> Набор заданий
A) Ответьте кратко на вопросы по фрагменту воспоминаний, приведенному ниже:
(i) На основе какого голосования предлагалось готовить Учредительное Собрание?
(ii) Как проводили рассказчика после выступления?
(iii) Кто рысцой бежал к рассказчику в сопровождении кучки офицеров?
B) Выведите дословно часть фрагмента воспоминаний, начиная со слов "Читаем Воспоминания (1859-1917)" и заканчивая словами "до министерского помещения.".

> Фрагмент текста
================================

Читаем Воспоминания (1859-1917) (Том 2) полностью

Но если мы будем спорить об этом сейчас, вместо того чтобы сразу решить вопрос, то Россия окажется в состоянии гражданской войны, и возродится только что разрушенный режим. Этого сделать мы не имеем права". Я говорил с сознанием своей правоты, и аргумент, видимо, подействовал. Но затем я опять сослался на высшего судью. "Как только пройдет опасность и установится прочный мир, мы приступим к подготовке Учредительного Собрания на основе всеобщего, прямого, равного и тайного голосования. Свободно избранное народное представительство решит, кто вернее выразил общее мнение России, мы или наши противники". Признаюсь, в этом заключительном аккорде было немного логики. Но настроение значительной части собрания было, все же, на моей стороне. Меня проводили оглушительными аплодисментами и донесли на руках до министерского помещения.

А к вечеру, в сумерках, в той же зале произошла следующая сцена. Я увидал Родзянко, который рысцой бежал ко мне в сопровождении кучки офицеров, от {313} которых несло запахом вина. Прерывающимся голосом он повторял их слова, что после моих заявлений о династии они не могут вернуться к своим частям. Они требовали, чтобы я отказался от этих слов. Отказаться я, конечно, не мог; но, видя поведение Родзянко, который отлично знал, что я говорил не только от своего имени, но и от имени блока, я согласился заявить, что я высказывал свое личное мнение. Я знал особенность Родзянки - теряться в трудных случаях; но такого проявления трусости я до тех пор не наблюдал. С тем же настроением, в тот же вечер он настаивал, чтобы я как можно скорее заключил наше соглашение (уже испорченное вмешательством Гучкова) с Советом р. и с. депутатов. И на следующее утро он проявил то же свойство в случае, несравненно более значительном...

================================

> Исходные данные
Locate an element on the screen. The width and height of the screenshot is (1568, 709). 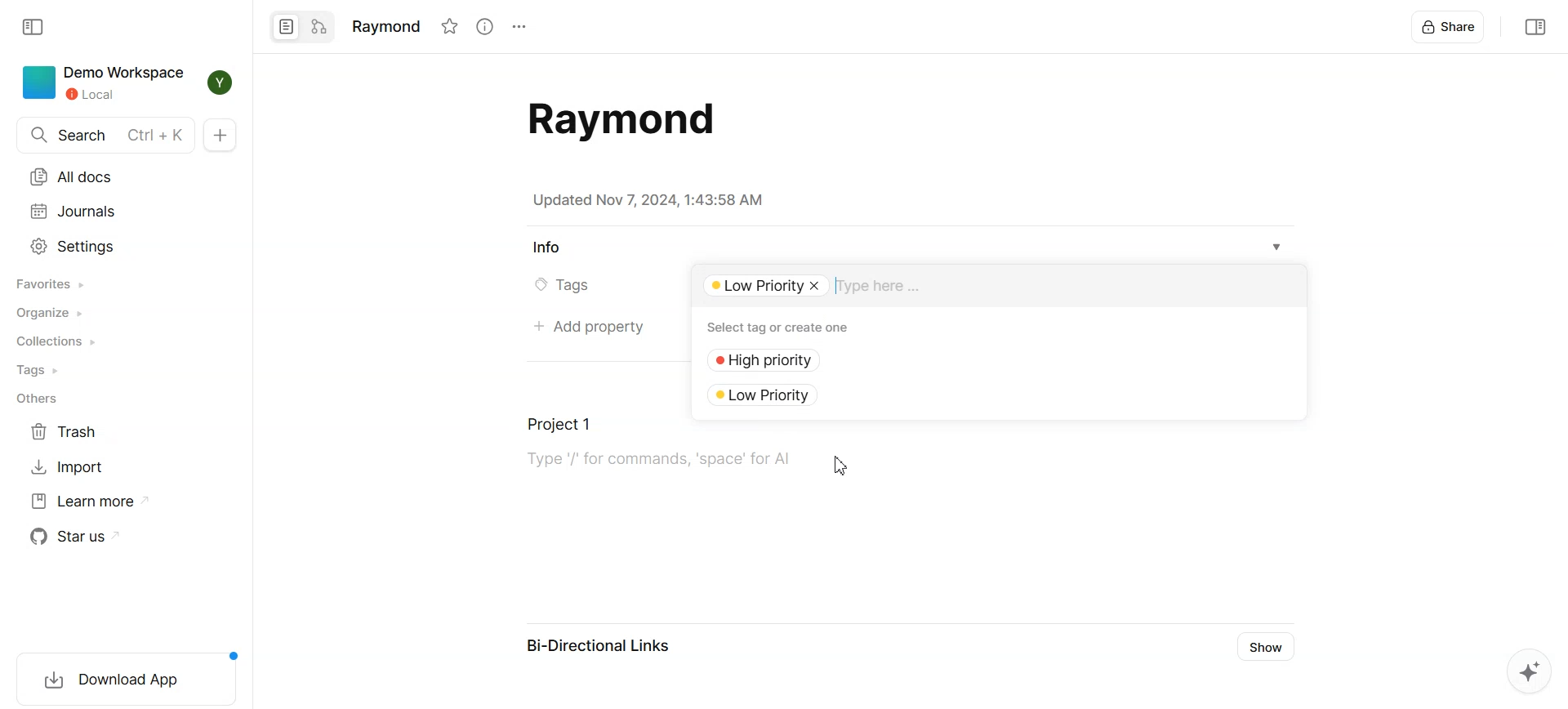
Favorite is located at coordinates (449, 26).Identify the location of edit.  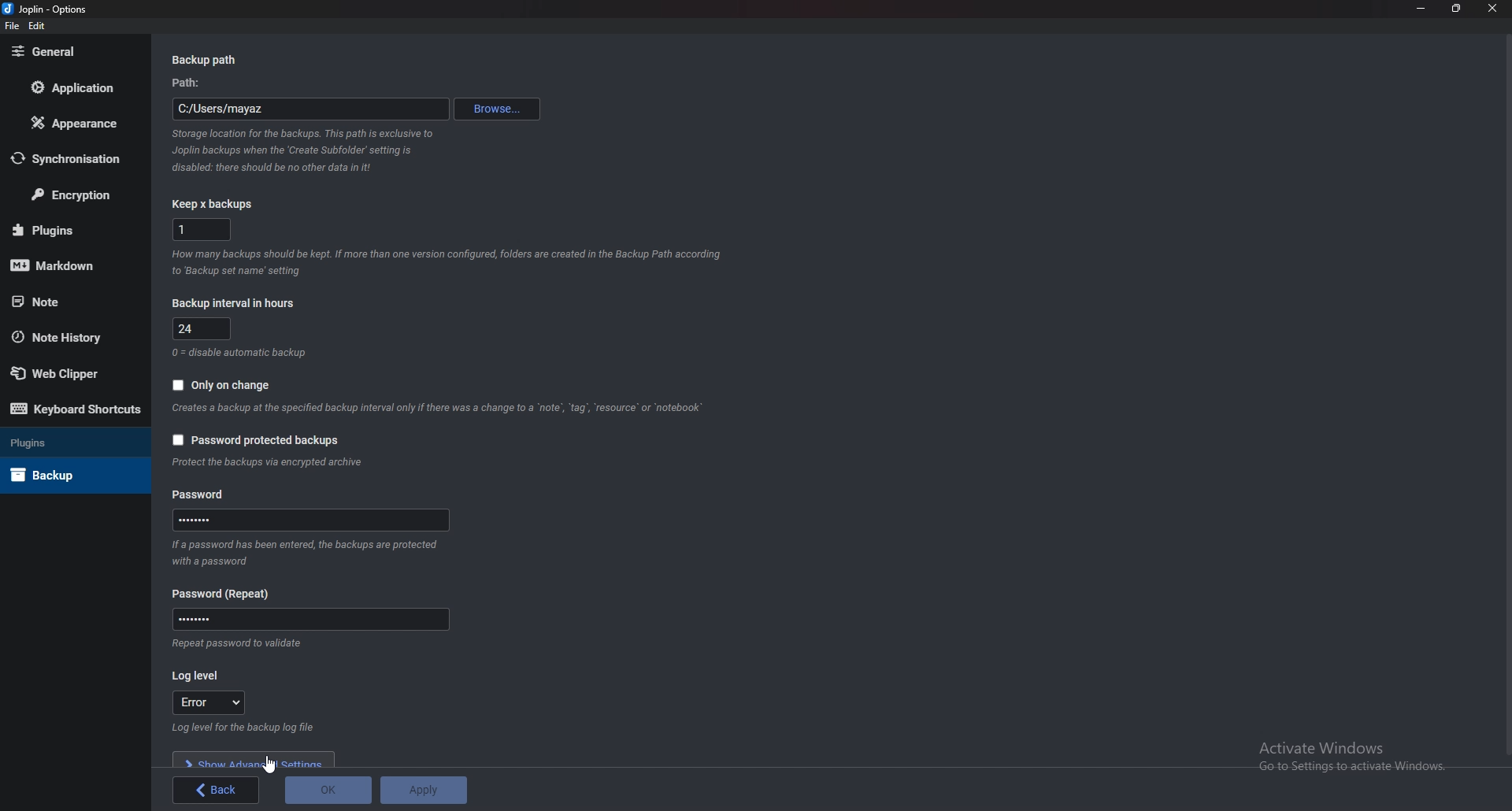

================================

> Ответы по заданиям
A)
(i) На основе всеобщего, прямого, равного и тайного голосования.
(ii) Оглушительными аплодисментами; его донесли на руках до министерского помещения.
(iii) Родзянко.

B)
Читаем Воспоминания (1859-1917) (Том 2) полностью

Но если мы будем спорить об этом сейчас, вместо того чтобы сразу решить вопрос, то Россия окажется в состоянии гражданской войны, и возродится только что разрушенный режим. Этого сделать мы не имеем права". Я говорил с сознанием своей правоты, и аргумент, видимо, подействовал. Но затем я опять сослался на высшего судью. "Как только пройдет опасность и установится прочный мир, мы приступим к подготовке Учредительного Собрания на основе всеобщего, прямого, равного и тайного голосования. Свободно избранное народное представительство решит, кто вернее выразил общее мнение России, мы или наши противники". Признаюсь, в этом заключительном аккорде было немного логики. Но настроение значительной части собрания было, все же, на моей стороне. Меня проводили оглушительными аплодисментами и донесли на руках до министерского помещения.